Concetti Chiave
- Il Medioevo è suddiviso in due periodi principali: Alto Medioevo, fino all'anno Mille, e Basso Medioevo, dall'XI al XV secolo, con l'anno Mille come punto di transizione.
- Il crollo dell'Impero romano d'Occidente ha portato alla frantumazione territoriale e all'insediamento di popoli barbari, dando vita ai regni romano-barbarici.
- Si è verificata una naturale integrazione culturale e religiosa tra i Germani e i Latini, con l'adozione della cultura latina e della religione cristiana da parte dei conquistatori.
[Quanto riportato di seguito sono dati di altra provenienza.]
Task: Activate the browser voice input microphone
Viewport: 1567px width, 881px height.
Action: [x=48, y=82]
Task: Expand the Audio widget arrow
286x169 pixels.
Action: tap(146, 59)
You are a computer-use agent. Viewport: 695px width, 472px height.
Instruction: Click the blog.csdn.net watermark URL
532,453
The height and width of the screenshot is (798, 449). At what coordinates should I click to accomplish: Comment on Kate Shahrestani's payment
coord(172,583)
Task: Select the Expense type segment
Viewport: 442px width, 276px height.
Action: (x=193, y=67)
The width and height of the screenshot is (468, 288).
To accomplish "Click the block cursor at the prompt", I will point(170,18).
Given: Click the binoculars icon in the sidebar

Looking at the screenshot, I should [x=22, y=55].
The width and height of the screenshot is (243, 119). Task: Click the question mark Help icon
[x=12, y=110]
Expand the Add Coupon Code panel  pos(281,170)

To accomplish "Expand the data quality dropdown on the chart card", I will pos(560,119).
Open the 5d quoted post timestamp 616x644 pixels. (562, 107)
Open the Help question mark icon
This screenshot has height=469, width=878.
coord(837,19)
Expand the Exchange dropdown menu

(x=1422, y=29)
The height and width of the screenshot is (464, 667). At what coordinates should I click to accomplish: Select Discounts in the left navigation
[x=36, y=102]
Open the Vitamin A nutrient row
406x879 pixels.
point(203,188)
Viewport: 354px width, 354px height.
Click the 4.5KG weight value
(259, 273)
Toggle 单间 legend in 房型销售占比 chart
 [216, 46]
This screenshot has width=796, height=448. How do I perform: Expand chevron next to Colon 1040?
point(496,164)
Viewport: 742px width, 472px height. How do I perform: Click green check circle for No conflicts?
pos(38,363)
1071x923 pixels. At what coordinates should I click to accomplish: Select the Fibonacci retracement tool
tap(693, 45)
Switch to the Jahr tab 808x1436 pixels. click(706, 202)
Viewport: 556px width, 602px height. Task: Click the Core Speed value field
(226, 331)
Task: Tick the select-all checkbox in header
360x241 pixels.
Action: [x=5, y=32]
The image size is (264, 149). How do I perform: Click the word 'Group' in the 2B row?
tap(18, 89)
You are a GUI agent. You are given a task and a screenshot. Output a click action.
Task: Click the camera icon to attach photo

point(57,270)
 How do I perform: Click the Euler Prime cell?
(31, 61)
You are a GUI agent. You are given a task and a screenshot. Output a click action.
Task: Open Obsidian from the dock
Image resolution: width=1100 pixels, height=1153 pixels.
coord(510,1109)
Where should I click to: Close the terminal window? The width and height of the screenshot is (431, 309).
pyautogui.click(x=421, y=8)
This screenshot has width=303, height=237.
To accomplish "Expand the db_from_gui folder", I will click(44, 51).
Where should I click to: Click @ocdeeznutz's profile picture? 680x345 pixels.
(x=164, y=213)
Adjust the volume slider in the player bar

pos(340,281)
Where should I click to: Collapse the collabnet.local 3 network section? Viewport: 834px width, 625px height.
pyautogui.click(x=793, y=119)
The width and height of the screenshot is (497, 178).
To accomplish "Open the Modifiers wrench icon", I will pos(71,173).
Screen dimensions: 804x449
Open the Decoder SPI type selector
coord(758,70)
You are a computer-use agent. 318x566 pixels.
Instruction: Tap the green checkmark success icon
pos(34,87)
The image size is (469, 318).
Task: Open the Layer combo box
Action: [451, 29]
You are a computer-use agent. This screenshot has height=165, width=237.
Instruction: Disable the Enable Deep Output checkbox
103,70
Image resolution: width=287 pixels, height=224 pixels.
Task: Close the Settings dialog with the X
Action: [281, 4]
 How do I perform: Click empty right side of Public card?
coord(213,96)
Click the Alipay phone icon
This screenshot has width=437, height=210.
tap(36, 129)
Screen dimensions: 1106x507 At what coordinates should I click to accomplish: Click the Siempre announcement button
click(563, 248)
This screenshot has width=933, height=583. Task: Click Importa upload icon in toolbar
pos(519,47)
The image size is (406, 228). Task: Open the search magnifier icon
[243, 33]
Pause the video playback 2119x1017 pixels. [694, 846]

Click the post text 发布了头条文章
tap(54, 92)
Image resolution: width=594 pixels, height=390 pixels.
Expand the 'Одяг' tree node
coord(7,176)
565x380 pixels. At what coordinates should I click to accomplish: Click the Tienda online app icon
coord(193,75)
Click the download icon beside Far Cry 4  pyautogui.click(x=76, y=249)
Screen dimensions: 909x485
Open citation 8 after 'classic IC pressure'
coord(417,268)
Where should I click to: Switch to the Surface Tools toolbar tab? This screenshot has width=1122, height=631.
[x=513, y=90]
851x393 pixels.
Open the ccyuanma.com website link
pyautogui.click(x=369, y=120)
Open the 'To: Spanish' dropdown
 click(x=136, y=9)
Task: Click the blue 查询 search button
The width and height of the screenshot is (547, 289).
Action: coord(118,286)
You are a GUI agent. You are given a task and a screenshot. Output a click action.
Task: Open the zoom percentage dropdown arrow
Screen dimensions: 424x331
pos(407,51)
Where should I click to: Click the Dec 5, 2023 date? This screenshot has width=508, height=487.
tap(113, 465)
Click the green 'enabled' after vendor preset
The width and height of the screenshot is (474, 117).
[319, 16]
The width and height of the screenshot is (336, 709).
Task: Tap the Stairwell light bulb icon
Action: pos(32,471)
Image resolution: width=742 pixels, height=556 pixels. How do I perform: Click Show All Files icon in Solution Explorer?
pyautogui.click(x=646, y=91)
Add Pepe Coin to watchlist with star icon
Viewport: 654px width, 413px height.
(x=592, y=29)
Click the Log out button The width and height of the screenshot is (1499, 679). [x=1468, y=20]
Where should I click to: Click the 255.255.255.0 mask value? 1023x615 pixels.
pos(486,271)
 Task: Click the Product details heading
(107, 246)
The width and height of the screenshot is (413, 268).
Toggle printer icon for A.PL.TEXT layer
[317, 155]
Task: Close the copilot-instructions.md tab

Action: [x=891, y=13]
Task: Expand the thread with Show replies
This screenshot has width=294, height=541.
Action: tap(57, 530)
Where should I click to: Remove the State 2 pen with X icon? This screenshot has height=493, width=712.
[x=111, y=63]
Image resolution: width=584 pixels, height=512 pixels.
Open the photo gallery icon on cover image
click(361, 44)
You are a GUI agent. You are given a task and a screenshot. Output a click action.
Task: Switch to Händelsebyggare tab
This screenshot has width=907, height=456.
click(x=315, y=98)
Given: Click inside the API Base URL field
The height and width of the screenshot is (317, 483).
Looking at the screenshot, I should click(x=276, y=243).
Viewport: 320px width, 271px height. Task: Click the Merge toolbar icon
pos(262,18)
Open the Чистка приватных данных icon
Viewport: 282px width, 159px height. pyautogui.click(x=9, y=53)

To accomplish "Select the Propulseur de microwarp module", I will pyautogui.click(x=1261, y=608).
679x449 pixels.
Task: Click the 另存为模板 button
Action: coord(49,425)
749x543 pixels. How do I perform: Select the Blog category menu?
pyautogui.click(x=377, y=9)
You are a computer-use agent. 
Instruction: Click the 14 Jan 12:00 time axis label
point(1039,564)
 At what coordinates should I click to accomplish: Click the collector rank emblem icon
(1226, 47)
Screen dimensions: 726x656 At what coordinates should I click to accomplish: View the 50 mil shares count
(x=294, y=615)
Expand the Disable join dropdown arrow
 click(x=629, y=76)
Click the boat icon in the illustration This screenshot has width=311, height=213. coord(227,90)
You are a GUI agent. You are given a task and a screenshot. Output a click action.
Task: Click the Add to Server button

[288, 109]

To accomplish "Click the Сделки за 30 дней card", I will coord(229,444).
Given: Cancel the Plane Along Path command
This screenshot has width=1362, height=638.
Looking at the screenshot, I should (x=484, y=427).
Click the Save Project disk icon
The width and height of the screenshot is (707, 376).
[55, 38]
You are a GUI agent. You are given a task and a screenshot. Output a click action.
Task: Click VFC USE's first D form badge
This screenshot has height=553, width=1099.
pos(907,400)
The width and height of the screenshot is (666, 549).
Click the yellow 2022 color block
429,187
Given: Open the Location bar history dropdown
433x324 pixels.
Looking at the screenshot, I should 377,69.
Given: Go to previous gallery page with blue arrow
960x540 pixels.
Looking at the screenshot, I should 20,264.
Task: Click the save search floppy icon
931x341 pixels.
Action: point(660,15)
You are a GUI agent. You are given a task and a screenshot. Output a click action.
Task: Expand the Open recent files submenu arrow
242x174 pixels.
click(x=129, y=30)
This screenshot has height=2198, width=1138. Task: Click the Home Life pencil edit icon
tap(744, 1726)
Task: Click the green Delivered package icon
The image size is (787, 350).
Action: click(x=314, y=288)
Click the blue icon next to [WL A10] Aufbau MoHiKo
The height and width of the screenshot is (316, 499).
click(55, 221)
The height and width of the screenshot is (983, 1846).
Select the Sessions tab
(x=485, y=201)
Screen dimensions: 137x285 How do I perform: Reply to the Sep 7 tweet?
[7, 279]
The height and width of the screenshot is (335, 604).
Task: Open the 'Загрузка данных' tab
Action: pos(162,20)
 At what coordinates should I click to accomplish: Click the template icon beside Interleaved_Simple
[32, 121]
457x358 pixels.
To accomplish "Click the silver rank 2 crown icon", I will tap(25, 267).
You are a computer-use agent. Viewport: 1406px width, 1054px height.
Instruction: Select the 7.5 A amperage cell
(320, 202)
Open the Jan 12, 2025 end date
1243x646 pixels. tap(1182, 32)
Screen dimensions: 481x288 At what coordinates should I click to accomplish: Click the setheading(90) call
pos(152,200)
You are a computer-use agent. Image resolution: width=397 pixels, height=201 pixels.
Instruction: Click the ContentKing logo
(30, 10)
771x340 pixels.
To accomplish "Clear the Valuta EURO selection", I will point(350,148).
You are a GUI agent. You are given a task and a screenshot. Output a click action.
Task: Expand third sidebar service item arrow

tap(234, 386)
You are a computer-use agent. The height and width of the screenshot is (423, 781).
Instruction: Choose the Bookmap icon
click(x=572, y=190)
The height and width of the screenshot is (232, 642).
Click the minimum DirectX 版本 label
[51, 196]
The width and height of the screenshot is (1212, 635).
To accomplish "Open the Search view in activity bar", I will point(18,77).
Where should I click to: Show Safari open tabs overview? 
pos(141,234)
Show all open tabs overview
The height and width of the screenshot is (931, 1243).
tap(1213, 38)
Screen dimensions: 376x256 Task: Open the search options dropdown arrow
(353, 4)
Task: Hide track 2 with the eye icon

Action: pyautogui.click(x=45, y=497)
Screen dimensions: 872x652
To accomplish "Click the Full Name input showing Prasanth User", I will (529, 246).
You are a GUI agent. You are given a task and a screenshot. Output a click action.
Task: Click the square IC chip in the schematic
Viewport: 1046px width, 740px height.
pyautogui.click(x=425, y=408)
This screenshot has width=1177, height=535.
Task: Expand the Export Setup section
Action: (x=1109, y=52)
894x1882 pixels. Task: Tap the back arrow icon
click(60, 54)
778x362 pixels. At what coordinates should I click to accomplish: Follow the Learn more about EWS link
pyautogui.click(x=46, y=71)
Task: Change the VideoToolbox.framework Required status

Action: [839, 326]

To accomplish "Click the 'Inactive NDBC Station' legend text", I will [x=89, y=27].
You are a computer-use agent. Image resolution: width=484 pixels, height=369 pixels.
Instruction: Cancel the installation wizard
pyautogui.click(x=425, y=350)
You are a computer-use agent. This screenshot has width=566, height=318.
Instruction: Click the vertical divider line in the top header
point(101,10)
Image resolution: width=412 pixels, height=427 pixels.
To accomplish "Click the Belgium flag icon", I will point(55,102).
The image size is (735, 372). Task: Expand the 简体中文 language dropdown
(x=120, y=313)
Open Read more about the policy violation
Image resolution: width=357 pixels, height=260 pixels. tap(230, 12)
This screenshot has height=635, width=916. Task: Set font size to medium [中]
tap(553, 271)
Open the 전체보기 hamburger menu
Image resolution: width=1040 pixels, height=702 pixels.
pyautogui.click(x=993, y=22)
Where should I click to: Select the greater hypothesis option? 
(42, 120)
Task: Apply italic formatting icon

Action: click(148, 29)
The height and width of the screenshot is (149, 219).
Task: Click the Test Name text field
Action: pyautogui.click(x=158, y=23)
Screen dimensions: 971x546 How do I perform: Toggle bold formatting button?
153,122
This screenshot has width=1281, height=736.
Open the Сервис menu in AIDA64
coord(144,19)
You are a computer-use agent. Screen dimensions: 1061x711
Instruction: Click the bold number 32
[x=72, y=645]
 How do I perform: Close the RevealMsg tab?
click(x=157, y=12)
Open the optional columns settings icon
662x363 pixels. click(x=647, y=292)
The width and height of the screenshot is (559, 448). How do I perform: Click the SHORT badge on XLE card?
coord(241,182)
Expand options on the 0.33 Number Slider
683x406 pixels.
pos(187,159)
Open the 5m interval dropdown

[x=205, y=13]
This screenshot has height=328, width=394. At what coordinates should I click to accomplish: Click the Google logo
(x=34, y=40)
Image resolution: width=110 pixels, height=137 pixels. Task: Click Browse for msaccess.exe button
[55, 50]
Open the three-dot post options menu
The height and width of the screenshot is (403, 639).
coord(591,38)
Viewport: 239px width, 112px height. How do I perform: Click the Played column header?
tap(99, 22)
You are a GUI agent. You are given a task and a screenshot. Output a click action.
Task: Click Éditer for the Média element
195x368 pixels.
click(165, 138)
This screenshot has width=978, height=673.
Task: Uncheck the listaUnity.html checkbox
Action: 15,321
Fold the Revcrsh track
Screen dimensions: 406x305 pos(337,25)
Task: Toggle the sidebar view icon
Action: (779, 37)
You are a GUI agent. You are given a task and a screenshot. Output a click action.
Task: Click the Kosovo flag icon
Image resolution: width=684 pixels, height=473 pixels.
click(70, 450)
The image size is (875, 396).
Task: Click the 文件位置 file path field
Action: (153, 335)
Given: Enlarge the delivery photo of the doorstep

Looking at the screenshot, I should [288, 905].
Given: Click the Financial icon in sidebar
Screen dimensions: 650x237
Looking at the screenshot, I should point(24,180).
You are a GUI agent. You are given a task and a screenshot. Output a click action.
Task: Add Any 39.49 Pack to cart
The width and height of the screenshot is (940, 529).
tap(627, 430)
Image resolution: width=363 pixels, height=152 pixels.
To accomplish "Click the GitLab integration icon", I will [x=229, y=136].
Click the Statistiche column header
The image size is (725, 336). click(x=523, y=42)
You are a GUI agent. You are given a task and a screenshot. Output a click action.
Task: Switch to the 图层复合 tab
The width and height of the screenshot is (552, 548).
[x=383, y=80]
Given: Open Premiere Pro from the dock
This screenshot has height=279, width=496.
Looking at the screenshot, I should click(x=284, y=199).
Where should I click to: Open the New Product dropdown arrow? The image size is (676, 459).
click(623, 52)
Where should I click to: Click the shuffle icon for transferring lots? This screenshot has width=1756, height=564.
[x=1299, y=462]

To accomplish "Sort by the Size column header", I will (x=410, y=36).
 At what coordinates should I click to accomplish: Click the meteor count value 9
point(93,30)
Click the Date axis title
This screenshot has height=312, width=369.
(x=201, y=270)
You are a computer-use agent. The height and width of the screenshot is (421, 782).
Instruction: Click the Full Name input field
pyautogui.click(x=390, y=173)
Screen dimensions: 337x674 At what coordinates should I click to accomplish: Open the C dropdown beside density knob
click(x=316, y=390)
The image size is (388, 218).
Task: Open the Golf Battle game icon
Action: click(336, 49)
- Il diritto ha avuto un ruolo fondamentale nel facilitare la convivenza tra Germani e Latini, con nuove leggi che combinano il patrimonio giuridico romano e le consuetudini germaniche.
- L'Impero Romano d'Oriente, o bizantino, ha continuato a prosperare dal V secolo, mantenendo un'importante influenza culturale nel contesto medievale.
Distinzione dei periodi medievali
All'interno del lungo e complesso arco temporale del Medioevo, gli storici moderni hanno sentito il bisogno di distinguere almeno due periodi: l'Alto Medioevo (fino all'anno Mille) e il Basso Medioevo (dall'XI al XV secolo) L'individuazione dell'anno Mille come momento di transizione fra due diverse fasi della storia medievale è giustificata dal fatto che, tra l'XI e il XII secolo, iniziano a manifestarsi trasformazioni tali da indurci a parlare di una vera e propria svolta dal punto di vista politico, economico e sociale.
Trasformazioni dell'Alto Medioevo
Gli anni dell'Alto Medioevo sono segnati da avvenimenti drammatici e da profondi sconvolgimenti sociali, in seguito ai quali viene costituendosi un nuovo assetto economico e politico.
Conseguenze del crollo romano
Anzitutto, il definitivo crollo dell'Impero romano d'Occidente, già agonizzante da almeno un secolo, porta alla frantumazione territoriale e all'insediamento dei popoli barbari di origine germanica che da tempo premevano lungo i confini dell'impero. Nascono i regni romano-barbarici: le antiche popolazioni vengono sottomesse e i conquistatori si sostituiscono alla classe dominante latina.
Integrazione culturale e religiosa
Tuttavia la convivenza di due modelli sociali e culturali diversi porta, sul lungo periodo, a una naturale integrazione in cui da una parte si impongono nuove ideologie e costumi, dall'altra si fa propria la cultura degli sconfitti e, in particolare, la religione cristiana e i suoi valori.
Importanza del diritto e sopravvivenza bizantina
Inoltre i storici hanno messo in luce l'indiscutibile importanza del diritto come fondamento della convivenza dei Germani e dei Latini, attraverso l'elaborazione di nuove leggi che, pur basate sul ricchissimo patrimonio giuridico romano, assimilano importanti aspetti delle consuetudini germaniche. A est sopravvive invece l'Impero Romano d'Oriente, detto anche "bizantino" (dall'antico nome di Costantinopoli, Bisanzio), che conobbe a partire dal V secolo un periodo di rinnovato splendore culturale.
Domande da interrogazione
- Quali sono i due periodi distinti del Medioevo secondo gli storici moderni?
- Quali sono le conseguenze del crollo dell'Impero romano d'Occidente durante l'Alto Medioevo?
- In che modo si manifesta l'integrazione culturale e religiosa durante l'Alto Medioevo?
Gli storici moderni distinguono l'Alto Medioevo, che si estende fino all'anno Mille, e il Basso Medioevo, che va dall'XI al XV secolo, evidenziando l'anno Mille come un momento di transizione significativo.
Il crollo dell'Impero romano d'Occidente porta alla frantumazione territoriale e all'insediamento dei popoli barbari, dando origine ai regni romano-barbarici, dove i conquistatori germanici si sostituiscono alla classe dominante latina.
La convivenza tra modelli sociali e culturali diversi porta a un'integrazione naturale, in cui si impongono nuove ideologie e costumi, mentre la cultura degli sconfitti, in particolare la religione cristiana, viene assimilata nel lungo periodo.